Yesterday, Bachmann declared that she had written to the Swiss government and asked them to withdraw her citizenship, which she’d acquired through her husband, Marcus. “I am and always have been 100% committed to our United States Constitution and the United States of America,” she said in a statement. “I took this action because I want to make it perfectly clear: I was born in America and I am a proud American citizen.”

Bachmann’s decision to become Swiss in the first place was a strange one – not because being a dual national is necessarily a bad thing (full disclosure: I have three passports, including one that is Swiss) but because it raised questions about the image Bachmann cultivated for years. She claimed to be naturalizing for her children’s sake, even though Swiss law does not require her to do so in order for them to acquire their own passports. She also put her eligibility for certain types of security clearance at risk, which isn’t a problem for members of Congress, but could pose complications if she ran for higher office.

That Bachmann reneged upon her decision so quickly also speaks to the troubled relationship Americans have with multiple citizenship. As citizenship scholar Peter Spiro has written, dual citizenship has been a contentious issue throughout U.S. history: In 1849, U.S. diplomat George Bancroft likened dual citizenship to polygamy, and Teddy Roosevelt called it “a self-evident absurdity” in 1915. As recently as 2006, Congress held hearings about the constitutionality of dual and birthright citizenship, during which a number of speakers decried it as unpatriotic.

This isn’t an attitude unique to the U.S, though. Europe’s nationalist movements of the 20th century wreaked havoc on the continent, yet in 1930, the League of Nations upheld the view at the Hague Convention that “it is in the interest of the international community to secure that all members should recognize that every person should have a nationality and should have one nationality only.”

Today, most countries have relaxed such attitudes. But in some places, particularly those with strong conservative or nationalist movements, the sentiment still holds. Despite the global nature of today’s economy, and the prevalence of cross-border cooperation in virtually all aspects of governance, it is still controversial for an individual to hold two passports

New proposed legislation in the Netherlands will require everyone who becomes Dutch to give up their original citizenship and force Dutch nationals who take a second citizenship to automatically lose their Dutch passports. In Egypt, a leading presidential candidate for the Salafi party, Hazem Abu Ismail, was put under immense pressure to withdraw, and was ultimately deemed ineligible to run, because his dead mother was a U.S. citizen. And last week, China Daily reported that lawmakers had spoken publicly about cracking down on dual citizenship by keeping better records.

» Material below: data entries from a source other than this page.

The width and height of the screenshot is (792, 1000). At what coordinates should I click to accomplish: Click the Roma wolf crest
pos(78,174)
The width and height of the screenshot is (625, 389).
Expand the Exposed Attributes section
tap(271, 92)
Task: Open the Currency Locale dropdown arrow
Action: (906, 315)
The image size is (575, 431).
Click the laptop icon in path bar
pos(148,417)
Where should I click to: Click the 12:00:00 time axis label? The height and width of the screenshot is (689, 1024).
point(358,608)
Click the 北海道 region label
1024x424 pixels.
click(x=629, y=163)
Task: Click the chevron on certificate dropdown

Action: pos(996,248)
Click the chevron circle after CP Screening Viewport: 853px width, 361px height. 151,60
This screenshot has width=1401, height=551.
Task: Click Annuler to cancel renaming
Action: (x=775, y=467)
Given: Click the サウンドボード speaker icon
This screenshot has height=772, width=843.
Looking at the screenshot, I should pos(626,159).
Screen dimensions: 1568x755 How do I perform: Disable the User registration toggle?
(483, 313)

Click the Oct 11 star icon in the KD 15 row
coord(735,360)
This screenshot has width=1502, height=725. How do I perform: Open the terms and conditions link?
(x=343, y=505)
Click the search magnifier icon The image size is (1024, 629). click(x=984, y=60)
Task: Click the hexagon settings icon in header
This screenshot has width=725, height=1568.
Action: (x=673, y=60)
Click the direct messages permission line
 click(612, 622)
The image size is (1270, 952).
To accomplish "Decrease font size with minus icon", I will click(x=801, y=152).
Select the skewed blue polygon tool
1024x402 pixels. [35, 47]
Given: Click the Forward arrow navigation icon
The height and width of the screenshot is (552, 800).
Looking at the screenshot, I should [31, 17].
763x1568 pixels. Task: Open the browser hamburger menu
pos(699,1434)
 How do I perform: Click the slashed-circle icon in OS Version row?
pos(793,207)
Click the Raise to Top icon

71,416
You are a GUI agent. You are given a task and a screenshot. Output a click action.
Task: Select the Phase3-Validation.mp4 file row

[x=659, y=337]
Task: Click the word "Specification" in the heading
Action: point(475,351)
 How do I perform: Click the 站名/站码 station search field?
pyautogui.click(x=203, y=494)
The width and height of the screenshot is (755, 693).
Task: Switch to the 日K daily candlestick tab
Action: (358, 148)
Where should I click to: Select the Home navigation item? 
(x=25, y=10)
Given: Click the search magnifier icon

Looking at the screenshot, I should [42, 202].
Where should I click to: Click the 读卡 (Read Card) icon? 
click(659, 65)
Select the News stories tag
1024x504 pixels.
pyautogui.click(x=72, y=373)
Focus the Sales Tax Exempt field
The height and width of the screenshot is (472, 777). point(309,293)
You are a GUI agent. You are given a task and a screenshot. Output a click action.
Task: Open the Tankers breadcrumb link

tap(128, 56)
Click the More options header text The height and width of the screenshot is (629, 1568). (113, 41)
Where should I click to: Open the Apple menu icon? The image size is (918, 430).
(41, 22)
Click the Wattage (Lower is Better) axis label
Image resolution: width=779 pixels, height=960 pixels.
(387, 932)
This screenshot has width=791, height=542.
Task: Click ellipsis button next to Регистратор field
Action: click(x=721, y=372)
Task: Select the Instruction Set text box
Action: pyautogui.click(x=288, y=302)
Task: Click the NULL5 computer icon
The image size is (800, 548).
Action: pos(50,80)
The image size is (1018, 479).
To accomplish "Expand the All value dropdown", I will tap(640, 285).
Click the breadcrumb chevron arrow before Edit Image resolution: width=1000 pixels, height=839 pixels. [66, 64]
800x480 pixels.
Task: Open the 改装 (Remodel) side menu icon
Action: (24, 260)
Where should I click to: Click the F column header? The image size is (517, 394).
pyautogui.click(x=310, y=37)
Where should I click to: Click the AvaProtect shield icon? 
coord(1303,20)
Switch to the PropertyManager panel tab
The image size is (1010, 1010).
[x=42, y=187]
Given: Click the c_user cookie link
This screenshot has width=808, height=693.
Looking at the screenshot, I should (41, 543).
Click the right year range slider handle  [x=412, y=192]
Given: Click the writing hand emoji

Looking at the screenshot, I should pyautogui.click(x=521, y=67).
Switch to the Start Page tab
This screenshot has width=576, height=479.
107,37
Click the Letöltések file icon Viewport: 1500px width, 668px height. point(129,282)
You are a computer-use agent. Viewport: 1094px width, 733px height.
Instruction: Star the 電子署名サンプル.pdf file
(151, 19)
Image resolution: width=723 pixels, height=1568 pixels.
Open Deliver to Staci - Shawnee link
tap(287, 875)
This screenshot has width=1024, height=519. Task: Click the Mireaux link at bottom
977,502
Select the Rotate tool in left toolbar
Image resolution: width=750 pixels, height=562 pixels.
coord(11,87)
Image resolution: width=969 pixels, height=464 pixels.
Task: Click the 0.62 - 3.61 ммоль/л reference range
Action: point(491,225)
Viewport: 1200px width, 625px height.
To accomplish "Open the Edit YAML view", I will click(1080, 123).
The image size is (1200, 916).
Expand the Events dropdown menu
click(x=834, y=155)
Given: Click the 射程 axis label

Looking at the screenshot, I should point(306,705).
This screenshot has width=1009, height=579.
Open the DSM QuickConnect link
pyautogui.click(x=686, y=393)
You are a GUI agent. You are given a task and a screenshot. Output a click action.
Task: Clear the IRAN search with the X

In China, dual citizenship is illegal, even though it’s estimated that over 45 million Chinese citizens live overseas, sometimes acquiring a second passport on the down low.

It’s impossible to know how many people in the world hold multiple citizenship: Roughly 100 countries, including the U.S., recognize dual citizenship in some form, but no one keeps track when citizens become naturalized elsewhere. Many people are eligible for a second passport based on ancestry alone – all Jews, for instance, can claim Israeli citizenship – and some countries even sell citizenship to complete strangers. As Eduardo Saverin shows us, renouncing one’s citizenship is also an option.

This raises questions about what citizenship even means in a globalized world. Does a passport denote a meaningful relationship between a government and an individual anymore? In theory, yes – legally speaking, blood is thicker than fondue. But as we’ve seen this week, the actual strength of Bachmann’s Swiss ties are wobbly at best. And should Michele Bachmann wake up tomorrow and discover a long-lost Iranian grandmother, she’d probably be allowed to take on Iranian citizenship, too, even though the U.S. and the Islamic Republic have been sparring politically for decades.

Recent drone strikes on U.S. citizens in the Middle East further problematize the political meaning of a citizen in an era of transnational crime and war waged by non-state actors. After Anwar al-Awlaki was targeted, civil rights activists pointed out that the U.S.-born al Qaeda member was treated like a common foreign criminal, rather than an American citizen. Did his involvement in un-American activities and his Yemeni nationality somehow dilute his birthright?

To understand the sometimes paradoxical nature of citizenship today, it is helpful to look at the way the concept of citizenship has evolved over time. As Benedict Anderson recounts in his 1983 book Imagined Communities, the entire notion of a nation-state itself is a social construct from a bygone era. Centuries ago, nation-states took over from dynasties, religions and tribes, and in doing so, became the new units with which we measured the world. Citizenship based on blood and locality was a crucial part of building the idea of a country, and it was possible because most people were born, grew up, married, had children and died not too far from where their parents did.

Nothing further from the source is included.